These dividend stocks are overachievers.
Dividends are a relatively safe way for investors to get reliable returns, but dividend stocks often struggle to keep pace with the returns of the overall market. Fortunately for dividend investors, a decent dividend yield doesn’t necessarily mean investors should give up on share price gains as well. Bank of America’s yield advantage model screens for dividend stocks that are also undervalued based on factors such as free cash flow, enterprise value and return on capital. Here are eight dividend stocks positioned to outperform their peers.
H&R Block (ticker: HRB)
H&R Block has the highest yield advantage score of any stock. H&R Block’s cash flow-to-enterprise value ratio (13 percent) and its return on capital (37.8 percent) are among the top percentile of stocks screened. HRB stock has lagged the market in 2018, but that simply means that dividend investors get a higher yield if they buy the dip. The stock’s forward earnings multiple of 12.3 suggests downside is limited. H&R Block raised its dividend payout by 4.2 percent in June, and its current yield is 3.9 percent.

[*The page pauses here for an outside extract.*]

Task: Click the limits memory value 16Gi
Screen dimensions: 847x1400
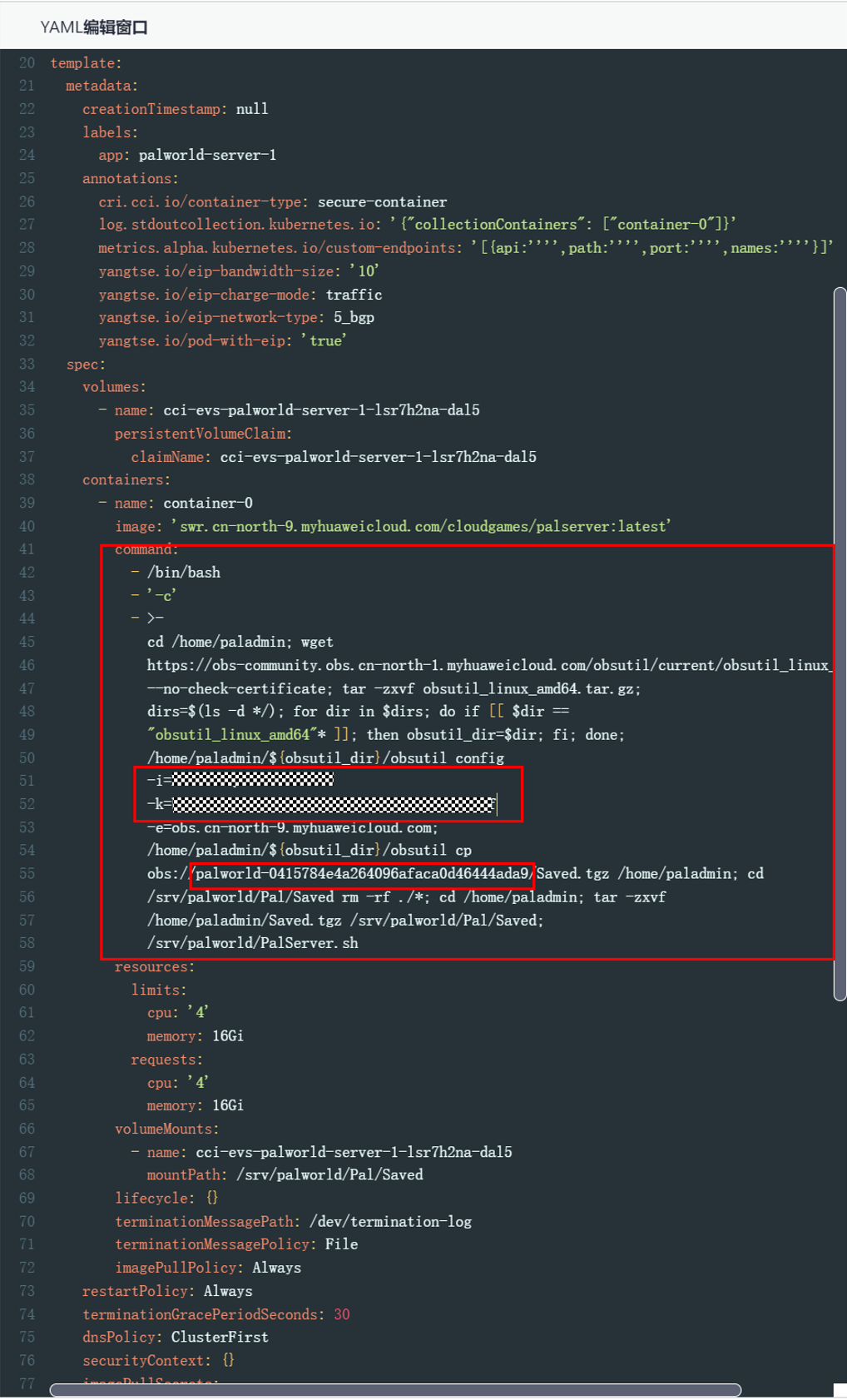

HP is tied with H&R Block in overall yield advantage score, but its 161.6 percent return of capital is tops among all stocks screened. HP also has an impressive 11 percent free cash flow-to-enterprise value ratio, and its recently approved $4 billion buyback plan should help support the stock in the near term. HP’s legacy printer and PC markets may be in decline, but HP has been gaining share from competitors who have succumbed to the difficult environment. HP has a 2.1 percent dividend yield. Bank of America has a “buy” rating and $28 price target for HPQ stock.
Now that all the Broadcom merger drama has died down, the company is recommitting to capital returns. Broadcom’s FCF/EV of 14 percent is higher than any other stock screened, and its return of capital is also a respectable 25.7 percent. Broadcom has a 2.8 percent dividend yield, but the company has pledged to pay out 50 percent of its free cash flow in dividends. That rate suggests Broadcom’s dividend could jump to as high as 3.8 percent in November. Bank of America has a “buy” rating and $300 price target for AVGO stock.
Altria Group (MO)
Tobacco giant Altria Group will likely continue to face regulatory pressures, but its modest forward earnings multiple of 14 and its impressive return of capital of 39.2 percent suggest the stock is a bargain at its current level. In addition, Altria’s free cash flow is on track to increase by 48 percent in 2018, contributing to an impressive 9 percent FCF/EV ratio. With a dividend yield of 5.2 percent, Altria is the highest-yielding stock at the top of the yield advantage screen. Bank of America has a “buy” rating and $70 price target for MO stock.
LyondellBasell Industries is a petrochemical company with a focus on North American olefins and polyolefins. LyondellBasell’s margins benefit from low natural gas prices and high crude oil prices. The company has a 10 percent FCF/EV and a 32.1 percent ROC. However, rising polyethylene prices have led to an increase in industry capacity that could weigh on earnings and margins in the years ahead. LyondellBasell has been steadily increasing its dividend since 2011, and its current yield is up to 3.8 percent. Bank of America has on “underperform” rating and $100 price target for LYB stock.
Pfizer is one of the largest pharmaceutical companies in the world, and the stock has a FCF/EV of 10 percent and a return of capital of 22 percent. Pfizer’s biggest near-term threat is patent expiration of Lyrica in December. However, Pfizer’s FCF is on track to increase by roughly 50 percent in 2018, and its forward earnings multiple of 14.1 indicates its capital return program is well-funded and its stock has downside protection. Pfizer’s dividend yield is 3.1 percent. Bank of America has a “buy” rating and $46 price target for PFE stock.
Verizon Communications (VZ)
Not only is Verizon one of the highest-yielding stocks in the yield advantage screen, its 4.6 percent dividend is the highest yield among the 30 Dow Jones industrial average components. With a FCF/EV of 9 percent, a ROC of 20.6 percent and a forward earnings multiple of 11.2, VZ stock offers investors much more than just its dividend. After major investments, Verizon launched the nation’s first commercial 5G wireless commercial broadband service in Sacramento earlier this month. Bank of America has a “buy” rating and $58 price target for VZ stock.
Las Vegas Sands Corp. (LVS)
The U.S. trade war with China has spooked Macau casino investors, and Las Vegas Sands stock has taken a 24 percent hit in the past three months. The sell-off has pushed Las Vegas Sands’ dividend yield up to 4.9 percent. While investors wait for an end to the trade war, a 7 percent FCF/EV, a 21.8 ROC and a recently-announced $2.5 billion share buyback program will help support the stock. Bank of America has a “neutral” rating and $80 price target for LVS stock.